Before I discuss our Navy’s medical assets, I must discuss the concept of Levels, Echelons or Roles of Care in today’s combat casualty care environment. Combat casualty care has evolved significantly since the Barbary Wars. The Napoleonic surgeon Larrey made a significant first step toward modernity when he established a system of horse-drawn “flying ambulances” to move casualties – who heretofore may have lain for days in the field without care, food or water – to facilities where prompt care of their wounds could be given. Modern combat casualty care started in the U.S. Army during the Civil War as a result of a series of reforms brought forth by the Lincoln-appointed Sanitary Commission led by Frederick Olmstead.

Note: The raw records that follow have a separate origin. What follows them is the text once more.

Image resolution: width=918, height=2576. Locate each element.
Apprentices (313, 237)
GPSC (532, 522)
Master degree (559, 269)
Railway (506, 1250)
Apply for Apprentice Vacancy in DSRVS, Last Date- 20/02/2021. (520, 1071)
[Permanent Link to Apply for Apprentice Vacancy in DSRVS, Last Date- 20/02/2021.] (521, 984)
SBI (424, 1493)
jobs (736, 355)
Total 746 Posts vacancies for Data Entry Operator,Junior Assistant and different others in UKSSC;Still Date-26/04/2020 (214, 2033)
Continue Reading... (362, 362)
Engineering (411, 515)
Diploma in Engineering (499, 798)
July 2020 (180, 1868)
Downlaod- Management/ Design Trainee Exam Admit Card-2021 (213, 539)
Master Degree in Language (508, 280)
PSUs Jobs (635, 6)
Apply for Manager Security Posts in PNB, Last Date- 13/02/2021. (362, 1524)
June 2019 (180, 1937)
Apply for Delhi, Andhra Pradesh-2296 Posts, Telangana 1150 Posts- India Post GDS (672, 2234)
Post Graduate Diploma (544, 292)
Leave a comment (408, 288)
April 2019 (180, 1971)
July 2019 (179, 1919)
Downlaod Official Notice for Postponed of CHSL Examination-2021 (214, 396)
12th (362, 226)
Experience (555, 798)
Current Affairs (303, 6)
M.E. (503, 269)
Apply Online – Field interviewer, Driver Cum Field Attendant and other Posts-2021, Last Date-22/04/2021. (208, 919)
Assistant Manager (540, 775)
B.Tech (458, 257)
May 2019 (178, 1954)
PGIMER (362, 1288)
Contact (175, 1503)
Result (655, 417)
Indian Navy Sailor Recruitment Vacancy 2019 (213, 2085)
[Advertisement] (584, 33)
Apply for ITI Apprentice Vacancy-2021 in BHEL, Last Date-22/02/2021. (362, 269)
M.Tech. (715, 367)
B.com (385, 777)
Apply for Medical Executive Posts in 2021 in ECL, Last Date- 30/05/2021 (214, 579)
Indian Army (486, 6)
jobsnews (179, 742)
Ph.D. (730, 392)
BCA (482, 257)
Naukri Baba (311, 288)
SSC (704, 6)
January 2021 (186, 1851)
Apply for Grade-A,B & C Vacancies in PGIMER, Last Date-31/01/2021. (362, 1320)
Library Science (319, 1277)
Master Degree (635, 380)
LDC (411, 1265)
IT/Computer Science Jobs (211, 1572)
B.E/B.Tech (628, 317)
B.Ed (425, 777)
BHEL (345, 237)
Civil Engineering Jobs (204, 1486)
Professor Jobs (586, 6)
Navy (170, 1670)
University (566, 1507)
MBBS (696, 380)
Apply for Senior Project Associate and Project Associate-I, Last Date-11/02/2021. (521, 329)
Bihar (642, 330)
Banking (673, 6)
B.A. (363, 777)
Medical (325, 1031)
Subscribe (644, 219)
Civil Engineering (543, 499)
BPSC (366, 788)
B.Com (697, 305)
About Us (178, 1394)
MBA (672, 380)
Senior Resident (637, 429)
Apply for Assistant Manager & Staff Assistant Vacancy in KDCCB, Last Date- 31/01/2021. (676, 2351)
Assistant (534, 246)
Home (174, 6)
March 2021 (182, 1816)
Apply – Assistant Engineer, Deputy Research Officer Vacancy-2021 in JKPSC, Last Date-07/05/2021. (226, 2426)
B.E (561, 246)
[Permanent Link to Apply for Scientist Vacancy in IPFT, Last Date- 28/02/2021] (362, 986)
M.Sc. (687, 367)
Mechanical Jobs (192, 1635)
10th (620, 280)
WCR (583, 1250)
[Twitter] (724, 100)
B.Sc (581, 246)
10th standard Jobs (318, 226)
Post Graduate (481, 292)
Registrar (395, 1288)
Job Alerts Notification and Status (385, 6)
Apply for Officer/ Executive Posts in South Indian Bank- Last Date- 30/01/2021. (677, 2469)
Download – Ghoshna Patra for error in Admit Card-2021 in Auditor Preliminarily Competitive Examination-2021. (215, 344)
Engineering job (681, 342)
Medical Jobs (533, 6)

Basing many of its recommendation on learnings from the Crimean War, the Commission and the Army built hospitals, established a system of evaluation of prospective Army doctors (the Navy already had such a system in place) and provided supplies and equipment. Under this system, Army Surgeon Jonathan Letterman established an ambulance corps to effect prompt evacuation of field casualties to facilities in the rear; he also established an early system of echelons of care with field dressing stations on the battlefield, field hospitals for definitive surgery located in nearby homes, churches or barns, and larger hospitals in the rear for longer term treatment. While more advanced surgical technique and evacuation by ambulance were utilized in World War I, it wasn’t until World War II that an appreciation of the need for rapid surgical intervention in injured soldiers was institutionalized with the development of mobile surgical teams attached to division level field hospitals. Shortly after our entry into the war, it became clear that transfusion of flood was an essential element in the resuscitation and ongoing management of men who suffered extensive wounding, and the robust system of blood collection that I described earlier was implemented. In the Korean War, an emphasis on the treatment of shock with IV fluids and transfusions saved many additional lives, and the forward care surgical facilities referred to as MASH units plus the use of helicopters for casualty movement further improved outcomes for injured warriors. During the Vietnam war, emphasis was put on shortening the time from injury to surgical care by keeping medical facilities close to the area of combat and by using helicopter transport.